Merge csvs with column headers

03-04-2015

Registered User

11, 0

Join Date: Feb 2015

Last Activity: 14 August 2015, 5:54 PM EDT

Posts: 11

Thanks Given: 10

Thanked 0 Times in 0 Posts

Merge csvs with column headers

hello gurus,

Somebody must have done this before, I couldn't find anything. Please redirect me if this was solved before, and if not please help.

To the problem now, I have multiple csv files (about 1000) which I need to concatenate by column header. The final file should have a superset of all columns of the csvs, and corresponding missing values should be blank.

All files are the same directory. Note the randomness and spaces in filenames.

File 2012 IBM 1

Code:

A,B,C
d1,d2,d3
d4,d5,d6

DELL2013 FILE_2

Code:

A,C,D
d12,d22,d32
d42,d52,d62

HP File 3

Code:

B,C,D,E
d22,d122,d132,
d32,d152,d262,142

My output should look like

Code:

A,B,C,D,E
d1,d2,d3,,
d4,d5,d6,,
d12,,d22,d32,
d42,,d52,d62,
,d22,d122,d132,
,d32,d152,d262,142

I can do this for files with common columns in the same order, but this cant incorporate new columns in the superfile

Code:

awk 'FNR==1 && NR!=1{next;}{print}' *.csv

Last edited by abh.kumar; 03-04-2015 at 12:45 PM..

abh.kumar

View Public Profile for abh.kumar

Find all posts by abh.kumar

03-05-2015

Registered User

12,315, 4,560

Join Date: Jul 2012

Last Activity: 22 November 2019, 4:29 PM EST

Location: San Jose, CA, USA

Posts: 12,315

Thanks Given: 952

Thanked 4,560 Times in 3,818 Posts

You need to process the 1st lines of the files 1st to get a list of the headings and then process the entire files a 2nd time to print the fields in the correct order in a file with all of the headings. Some implementations of the awk utility have a nextfile command that skips the rest of the file; others don't (and, therefore, need to read each line of each file both times the file is read). With your sample files, the difference won't be noticed; but with large files, implementations with nextfile will run faster.

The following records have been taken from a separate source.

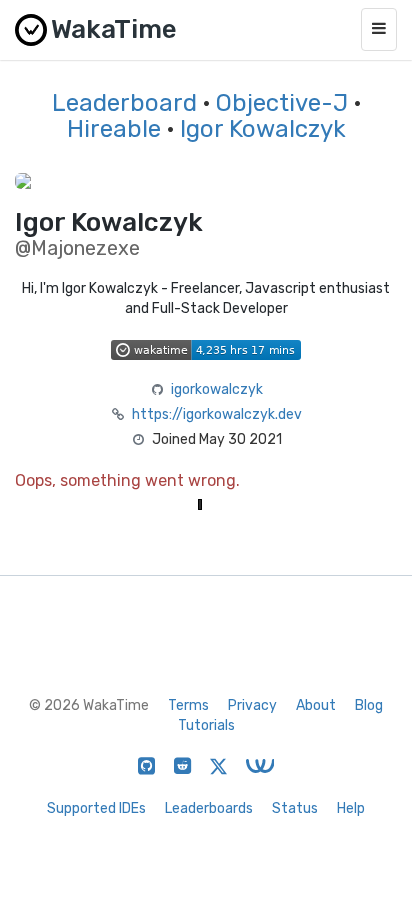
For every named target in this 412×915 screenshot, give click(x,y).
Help (351, 808)
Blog (369, 705)
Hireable (114, 129)
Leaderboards (209, 808)
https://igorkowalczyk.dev (217, 414)
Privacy (252, 705)
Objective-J (282, 103)
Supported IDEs (96, 808)
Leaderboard (124, 103)
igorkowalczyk (217, 389)
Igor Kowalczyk (263, 129)
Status (295, 808)
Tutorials (206, 725)
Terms (188, 705)
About (316, 705)
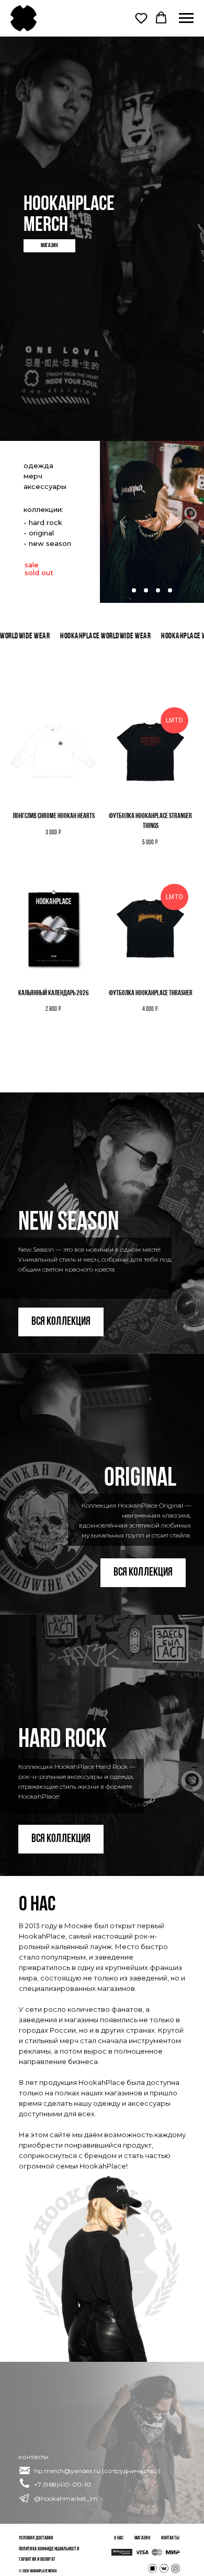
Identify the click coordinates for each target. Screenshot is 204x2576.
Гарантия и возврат (37, 2559)
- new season (47, 543)
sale (32, 565)
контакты (170, 2538)
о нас (119, 2538)
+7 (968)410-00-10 (62, 2484)
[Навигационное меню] (186, 18)
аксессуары (45, 486)
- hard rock (43, 522)
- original (39, 533)
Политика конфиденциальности (49, 2549)
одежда (38, 465)
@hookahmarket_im (66, 2498)
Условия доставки (36, 2538)
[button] (141, 17)
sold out (39, 572)
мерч (33, 476)
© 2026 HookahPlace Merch (37, 2571)
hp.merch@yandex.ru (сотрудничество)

You said your sample input files were named 2012 IBM 1, DELL2013 FILE_2, and HP File 3, but your sample code processes files with names ending with .csv. The following awk script assumes your sample input filenames are really 2012 IBM 1.csv, DELL2013 FILE_2.csv, and HP File 3.csv. Note that if you redirect the output of this script and you place the output in the same directory in which your input files are located you must not create the output file with a name ending in .csv.

Code:

awk '
BEGIN {	FS = OFS = ","
}
FNR == 1 {
	if(!(FILENAME in files)) {
		# This is the 1st time we have seen this file, print extra
		# heading names to the output header line and add new fields
		# from this file to headings list...
		for(i = 1; i <= NF; i++)
			if(!($i in h)) {
				printf("%s%s", nh ? "," : "", $i)
				h[$i] = ++nh
			}
		files[FILENAME]
		if(file1 == "")
			file1 = FILENAME
		# If your version of awk does not have a "nextfile" command,
		# comment out the "nextfile" line below AND uncomment every
		# line after this line containing the string "flushfile".
		nextfile
		# flushfile = 1
	} else {
		# This is the 2nd time we have seen this file.  Set the output
		# field positions for fields in this file...
		# Clear hf[]...
		split("", hf, "")
		for(i = 1; i <= NF; i++)
			hf[h[$i]] = i
		# Get output field order for this file...
		for(i = 1; i <= nh; i++) {
			of[i] = hf[i]
		}
		# If this is the 2nd time we have seen the 1st file in the list,
		# teminate the output file heading line...
		if(file1 == FILENAME)
			print ""
		# flushfile = 0
	}
	next
}
# flushfile { next }	# Flush lines 2 to the end of the file the 1st time we
			# see this file on systems that do not have an awk
			# "nextfile" command.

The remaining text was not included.